In anatomizing such liberties with conscientious scholarship, we must not lose sight of the larger dynamics of Matus’s operating method: Why would anyone devote almost three pages of a short chapter on the Earl of Oxford to “refuting” a nonexistent and, in any case, irrelevant claim that he was the author of the Lyly corpus? A metaphor will serve. When a magician wants to pull a rabbit out of his hat, he distracts attention with linguistic patter. Good patter follows the structure of a periphrasis — the object is to spend so much time rhapsodizing that one is on the threshold of the promised land, that the audience never notices that they are still standing in the same dull room. Voilà, a rabbit.

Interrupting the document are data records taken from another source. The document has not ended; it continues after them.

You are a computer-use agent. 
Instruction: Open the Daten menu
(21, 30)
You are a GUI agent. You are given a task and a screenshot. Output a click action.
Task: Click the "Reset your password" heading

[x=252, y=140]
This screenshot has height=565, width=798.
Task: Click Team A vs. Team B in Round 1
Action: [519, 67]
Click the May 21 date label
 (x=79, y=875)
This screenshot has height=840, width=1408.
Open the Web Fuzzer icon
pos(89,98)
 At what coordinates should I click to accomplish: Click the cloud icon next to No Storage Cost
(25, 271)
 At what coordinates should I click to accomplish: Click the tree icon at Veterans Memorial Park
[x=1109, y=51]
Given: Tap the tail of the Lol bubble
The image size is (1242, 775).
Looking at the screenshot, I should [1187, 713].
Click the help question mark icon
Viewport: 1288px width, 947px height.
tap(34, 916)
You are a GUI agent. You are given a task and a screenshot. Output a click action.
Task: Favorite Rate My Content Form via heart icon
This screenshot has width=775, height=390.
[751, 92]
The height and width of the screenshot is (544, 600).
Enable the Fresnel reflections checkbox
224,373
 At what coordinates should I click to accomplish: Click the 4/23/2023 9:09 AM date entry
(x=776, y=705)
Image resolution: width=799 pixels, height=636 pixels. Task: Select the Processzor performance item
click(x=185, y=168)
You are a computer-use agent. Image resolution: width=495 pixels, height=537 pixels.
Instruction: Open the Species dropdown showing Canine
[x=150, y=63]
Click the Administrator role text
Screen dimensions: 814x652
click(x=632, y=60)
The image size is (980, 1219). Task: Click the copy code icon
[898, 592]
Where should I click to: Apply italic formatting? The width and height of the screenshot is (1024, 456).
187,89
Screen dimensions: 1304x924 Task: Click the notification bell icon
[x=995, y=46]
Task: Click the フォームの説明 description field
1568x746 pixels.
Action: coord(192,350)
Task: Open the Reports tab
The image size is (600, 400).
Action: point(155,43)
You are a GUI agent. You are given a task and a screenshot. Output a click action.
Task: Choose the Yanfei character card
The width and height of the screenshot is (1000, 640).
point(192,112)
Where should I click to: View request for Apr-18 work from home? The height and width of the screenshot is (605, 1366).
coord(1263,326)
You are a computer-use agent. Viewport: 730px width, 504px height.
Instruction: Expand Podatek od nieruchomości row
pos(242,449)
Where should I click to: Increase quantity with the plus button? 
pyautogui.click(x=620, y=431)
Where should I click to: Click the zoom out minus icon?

Of course, it would never do to mention that Ogburn and others have argued convincingly that the historical figure Matus pompously proclaims could not possibly have influenced John Lyly is the historical prototype for Euphues himself. Such a reality might have some bearing if one were to consider that Oxford exercised some influence over the historical style named after that “fictional” character.

Matus’s purpose is to amuse and distract long enough to pluck the rabbit of his so-called refutation from the well-lined top hat of the Shakespeare Industry without getting any intelligent, troublesome methodological questions from his audience.

All in all, the fantasy of Stratfordian authorship is a little like the smile on the Cheshire cat in Alice in Wonderland: First it has nine lives and then, after using all of them up in various blunders over the past two hundred years, we at last get to appreciate the company of a giant grin that just won’t disappear.